Extrait source:
* * * * * * *

Insécurité : l’ANMH interpelle les autorités

L’Association nationale des médias haïtiens (ANMH) a présenté pour une seconde fois son émission spéciale contre l’insécurité autour du thème : « Leta kote w, sitwayen reveye w » réalisée dans les locaux de la radio télé Pacific et du journal Le National. Des journalistes, membres des médias de l’association, ont dénoncé la passivité des autorités de l’État face aux divers actes de violence des gangs contre la population. Ils appellent les acteurs à trouver une piste de solution pour rétablir l’ordre et la paix dans la société.

Le PDG de la radio Ibo, Hérold Jean François, président de l’ANMH condamne le mutisme inquiétant du Premier ministre Ariel Henry sur la dégradation du climat sécuritaire du pays, notamment sur la guerre des gangs dans La Plaine du Cul-de-sac. « Le chef du gouvernement est plutôt préoccupé par l’actualité internationale. Il a convoqué les journalistes pour aborder d’autres dossiers sans piper mots sur le calvaire des résidents de La Plaine du Cul-de-sac où des familles ont dû fuir leurs domiciles, environ une dizaine d’enfants ont été tués sans oublier le dernier bilan qui s’allonge à une liste de plus de 70 morts », a-t-il lancé.

* * * * * * *

Lignes de données:
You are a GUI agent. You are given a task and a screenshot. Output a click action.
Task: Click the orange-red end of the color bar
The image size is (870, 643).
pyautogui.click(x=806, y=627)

* * * * * * *

Consigne donnée A:
Répondez aux questions suivantes d'après l'extrait sur l'insécurité.
(i) Dans quels locaux l'émission spéciale de l'ANMH a-t-elle été réalisée ?
(ii) Quel poste Hérold Jean François occupe-t-il à la radio Ibo ?
(iii) Selon le dernier bilan cité, combien de morts compte-t-on ?
Consigne donnée B:
Recopiez tout le passage de l'extrait sur l'insécurité, de « Insécurité : l’ANMH » jusqu'à « dans la société. ».

Résultat final A:
(i) Dans les locaux de la radio télé Pacific et du journal Le National.
(ii) Il en est le PDG.
(iii) Plus de 70 morts.

Résultat final B:
Insécurité : l’ANMH interpelle les autorités

L’Association nationale des médias haïtiens (ANMH) a présenté pour une seconde fois son émission spéciale contre l’insécurité autour du thème : « Leta kote w, sitwayen reveye w » réalisée dans les locaux de la radio télé Pacific et du journal Le National. Des journalistes, membres des médias de l’association, ont dénoncé la passivité des autorités de l’État face aux divers actes de violence des gangs contre la population. Ils appellent les acteurs à trouver une piste de solution pour rétablir l’ordre et la paix dans la société.